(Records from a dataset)

::::::::::

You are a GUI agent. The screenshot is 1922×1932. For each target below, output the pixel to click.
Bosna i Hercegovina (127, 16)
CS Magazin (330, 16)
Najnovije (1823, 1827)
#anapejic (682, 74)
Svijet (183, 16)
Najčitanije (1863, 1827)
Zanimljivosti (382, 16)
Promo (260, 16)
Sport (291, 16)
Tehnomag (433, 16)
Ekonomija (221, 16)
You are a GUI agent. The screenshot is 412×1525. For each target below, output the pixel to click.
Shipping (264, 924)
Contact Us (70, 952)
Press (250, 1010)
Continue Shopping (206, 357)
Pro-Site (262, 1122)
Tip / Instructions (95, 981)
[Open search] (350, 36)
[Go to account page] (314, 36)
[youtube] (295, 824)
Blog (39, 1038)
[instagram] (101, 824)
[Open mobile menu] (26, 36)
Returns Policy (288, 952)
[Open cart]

::::::::::

An exact restatement of the data above is required.

*Exercise output*.
You are a GUI agent. The screenshot is 1922×1932. For each target below, output the pixel to click.
Bosna i Hercegovina (127, 16)
CS Magazin (330, 16)
Najnovije (1823, 1827)
#anapejic (682, 74)
Svijet (183, 16)
Najčitanije (1863, 1827)
Zanimljivosti (382, 16)
Promo (260, 16)
Sport (291, 16)
Tehnomag (433, 16)
Ekonomija (221, 16)
You are a GUI agent. The screenshot is 412×1525. For each target below, output the pixel to click.
Shipping (264, 924)
Contact Us (70, 952)
Press (250, 1010)
Continue Shopping (206, 357)
Pro-Site (262, 1122)
Tip / Instructions (95, 981)
[Open search] (350, 36)
[Go to account page] (314, 36)
[youtube] (295, 824)
Blog (39, 1038)
[instagram] (101, 824)
[Open mobile menu] (26, 36)
Returns Policy (288, 952)
[Open cart]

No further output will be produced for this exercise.